| Job A |
Decide whether each statement below agrees with the Darran Bilton profile. Answer yes or no for each, and quote the words from the profile that settle it.
(i) Darran Bilton began his running career with the City of Hull at age 12.
(ii) As a schoolboy, Bilton was a keen fan of PE.
(iii) Billie Burke appeared in The Wizard Of Oz.
| Job B |
According to the Darran Bilton profile, how many times has he won his age category at the London Marathon?
[Start of Provided passage]
Multi London Marathon age category winner Darran Bilton goes the distance with Matt Long
The actress Billie Burke, perhaps most famous for appearing in the iconic Wizard Of Oz, once quipped. “Age is something that doesn’t matter… unless you are a cheese!.” Like a mature cheddar, Darran Bilton’s career has tasted better with age and we unpick it in bite sized chunks.
Training age
The man who would go on to become a six time age category winner of the London marathon started with fledgling career in earnest with the City of Hull at the age of 12. With a laugh he recalls, “I wasn’t really ‘sporty’ at all. I was never a big fan of PE. In my day it was seen as a form of punishment and given a choice, I’d have rather not had PE on my curriculum!
[End of Provided passage]
[Start of Available data]
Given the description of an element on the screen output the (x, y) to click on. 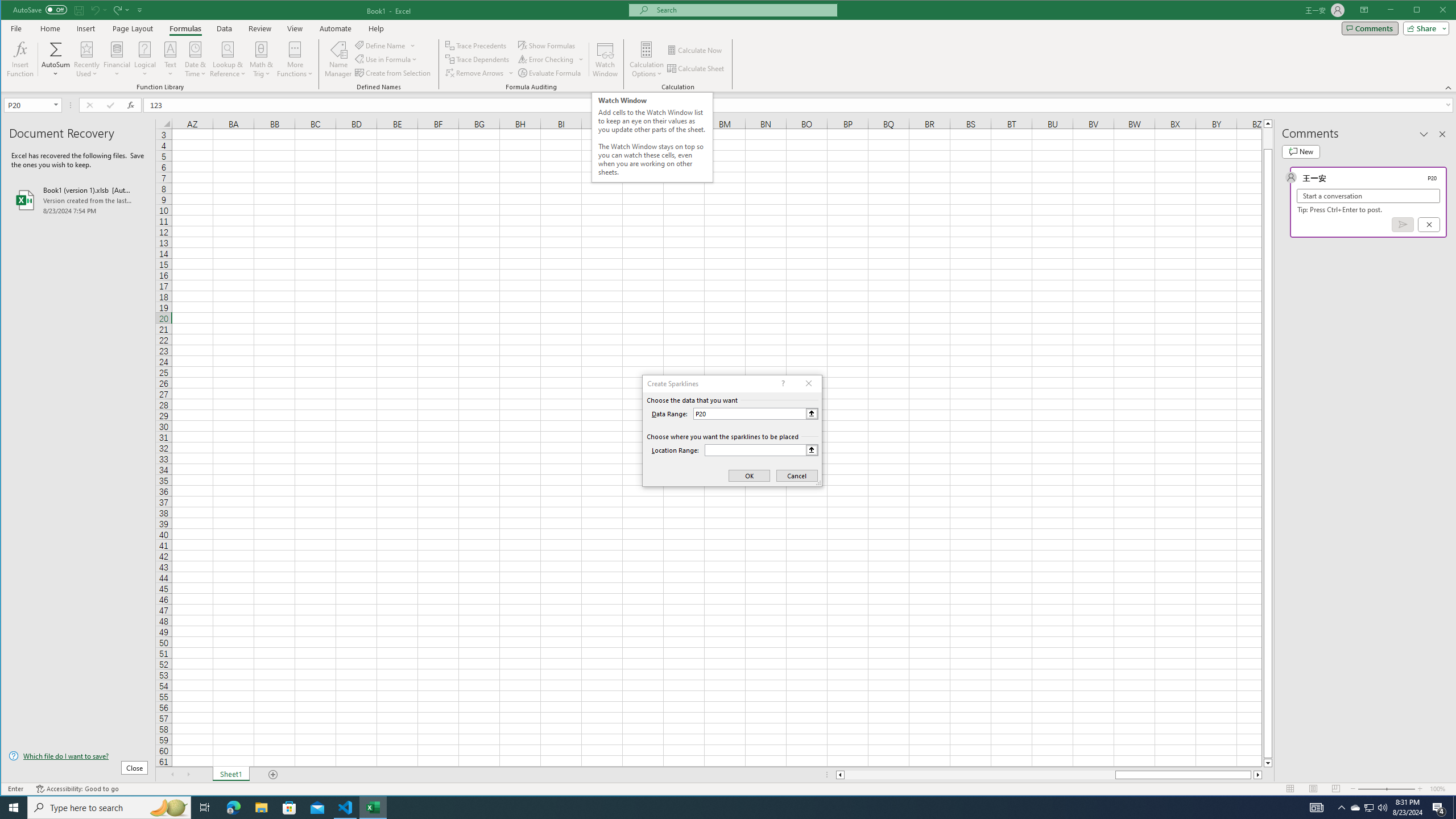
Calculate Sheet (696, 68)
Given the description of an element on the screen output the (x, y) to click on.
[End of Available data]
| Problem solution A |
(i) Yes: "started with fledgling career in earnest with the City of Hull at the age of 12"
(ii) No: "I was never a big fan of PE."
(iii) Yes: "perhaps most famous for appearing in the iconic Wizard Of Oz"

| Problem solution B |
Six times.